FY16 was a weaker year for Nam Lee Pressed Metal Industries (Nam Lee), with 21% lower revenue and consequently 29% lower PATMI. Despite the weaker year, gross profit margin was defended at 21.6% (FY15: 22.7%), – which we believe to be due to product mix being maintained. Revenue contribution from the highest margin Aluminium segment was maintained at 83% (FY15: 86%). We note that the twenty largest shareholders now hold 76.71% of the outstanding shares – the highest in the most recent three financial years (FY15: 76.42%; FY14: 76.69%; FY13: 76.75%) – with new institutional interest among them.
What is the news?
We attended Nam Lee’s FY16 Annual General Meeting (AGM) that was held on 26 January 2017. We left with a better understanding of the capital budgeting and capital structure decisions and business plan.
Management shared that the expected capital expenditure (capex) for FY17 is S$15 million to S$20 million. The bulk of the capex is towards setting up its sixth factory in Malaysia, to support HDB projects for steel and aluminium products and a new product line. The use of FY17 capex is for land and construction cost for the new factory in Malaysia (S$10 million) and for new and replacement machinery across the Group (S$5 million to S$7 million).
Management was asked on plans to consolidate the operations in Malaysia, and cited reasons such as country, political and labour concentration risk for not doing so.
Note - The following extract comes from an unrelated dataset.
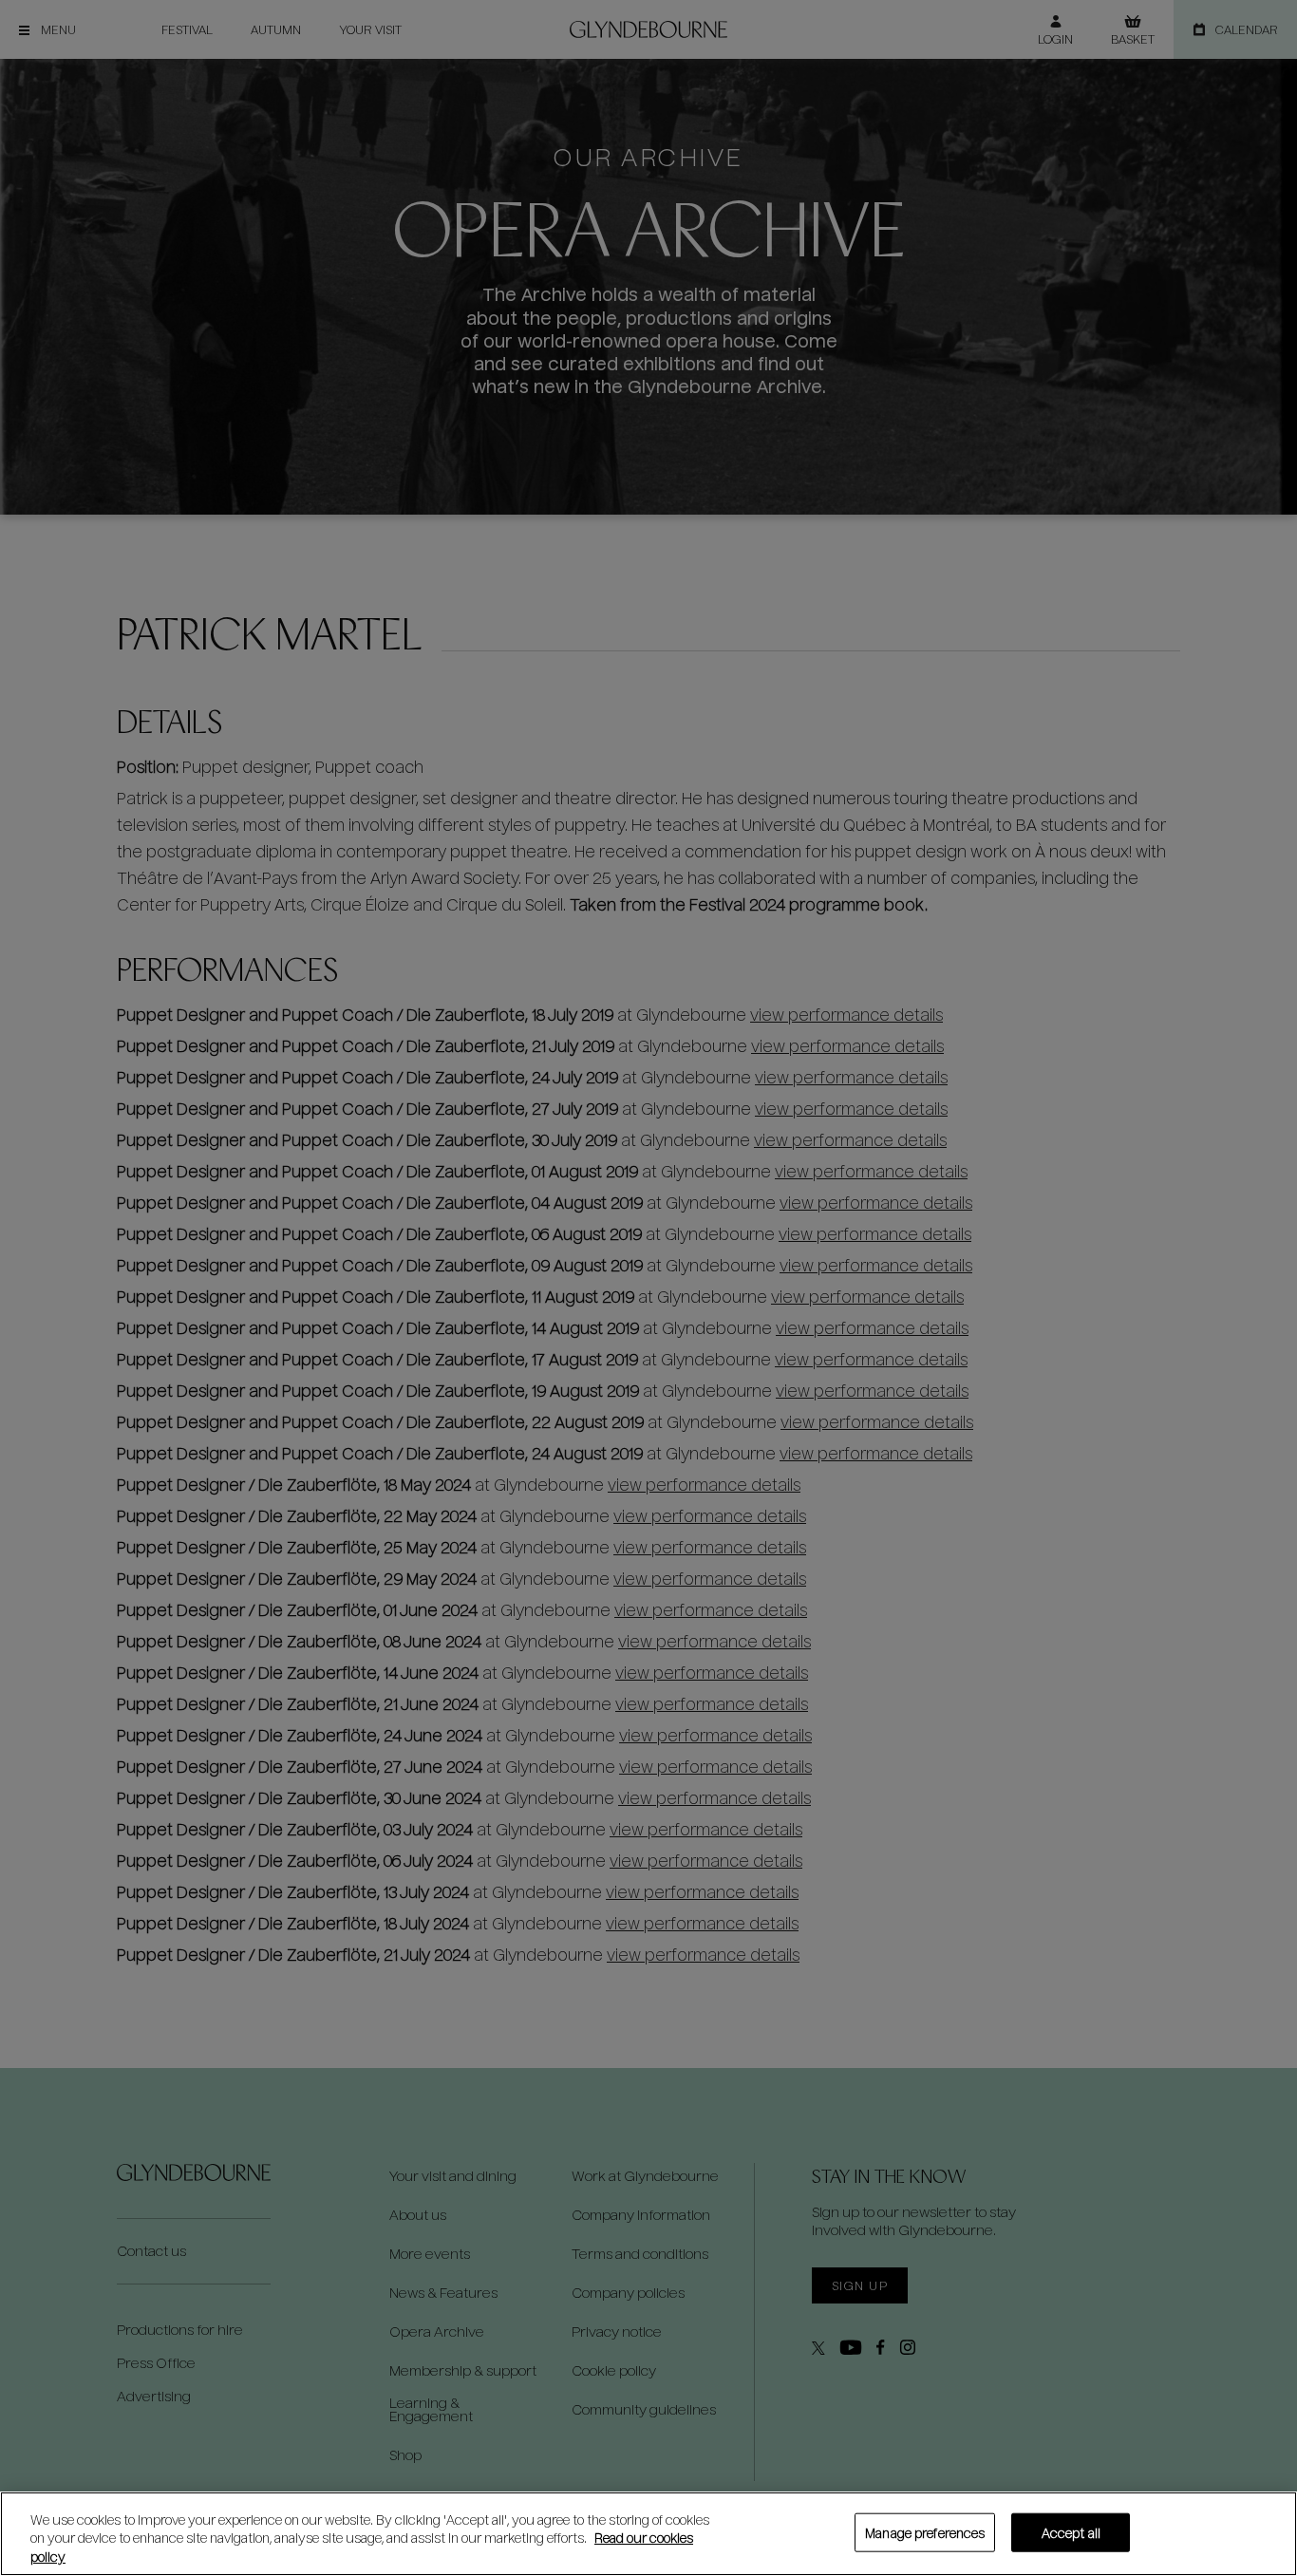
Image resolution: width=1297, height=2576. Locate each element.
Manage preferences (925, 2532)
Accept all (1071, 2532)
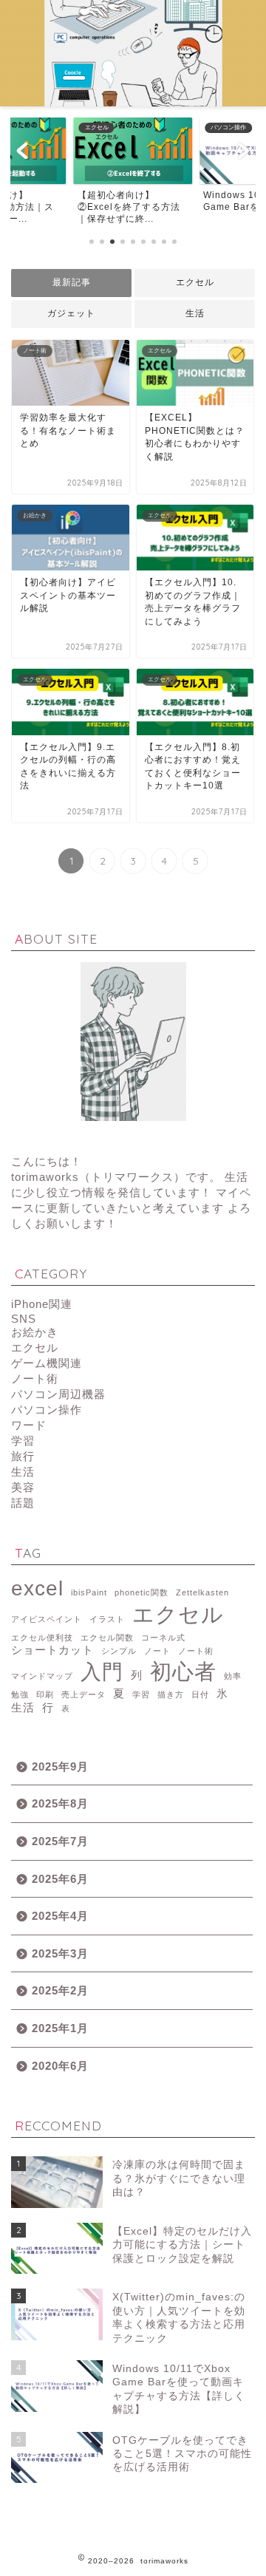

In addition, certain customers require redundancy in Nam Lee’s production supply chain to ensure uninterrupted delivery of products.
Management shared that the rationale behind the cash hoard (just under half of market capitalisation), is due to the major customer requiring them to have a strong balance sheet, as a condition to contracting Nam Lee.
Shareholders gave two suggestions on returning cash to shareholders – by actively buying back shares and by paying an interim dividend. In theory, the intended outcome of a share buyback programme is to give shareholders an opportunity to exit from their investment, while at the same time increasing the earnings per share (EPS) of the company by reducing the number of outstanding shares. We believe that an aggressive share buyback programme might not be in the best interest of the remaining shareholders in the case of Nam Lee, as it would exacerbate the already low trading liquidity of the stock. A share buyback programme would probably be more effective on a stock with a larger number of outstanding shares and a healthy trading liquidity. We believe that the introduction of an interim dividend would be a shareholder-friendly change, which could lead to better investor interest in the stock.
Management shared on revenue recognition for the year: (1) demand from major customer of speciality aluminium product to be maintained, (2) the Group will be recognising 80% of revenue for a public infrastructure façade project and (3) other ongoing smaller HDB projects will continue to contribute to the Group.
Maintain “Buy” rating with lower DCF-backed target price of S$0.52 (previous: S$0.60)
We have changed our valuation method since our last report and the assumptions are explained overleaf. The current price of S$0.37 gives an implied FY17F dividend yield of 5.4% and our target price gives an FY17F forward P/E multiple of 12.4x and an implied FY17F P/B multiple of 0.93x. Current-asset value per share (current assets minus total liabilities) of S$0.358 should be a floor to the downside, while dividend yield is attractive.
We are changing our cash flow model from a dividend discount model (DDM) to discounted free cash flow to equity (FCFE) model.
We had previously valued Nam Lee using a DDM, on the assumption that a large proportion of cash on the balance sheet would be paid out as dividends. However, management has stated that the cash would not be paid out excessively, as a strong balance sheet is required in order to be awarded the contract from its major customer.
Management stated that its aim is to pay a stable dividend. Nam Lee’s dividend policy is a payout ratio of a third of earnings (inclusive of special dividends). We have adjusted our dividend assumptions downwards, maintaining a payout ratio of about 50% going forward, which is in line with the last three FYs.
Following the downward adjustment to our dividend assumptions, a DDM is no longer suitable to value Nam Lee, as it would not assign any value to the cash that is being retained on the balance sheet. A FCFE valuation would account for all cash that is available to equity holders – both cash that is paid out as dividends and cash that is retained on the balance sheet. We have adjusted our FY17F capex assumption higher to S$17 million (from S$5.5 million previously), following guidance given at the AGM. Our capex assumption from FY18F onwards has been raised to S$6.5 million. We have also added a small-firm premium to our previous cost of equity.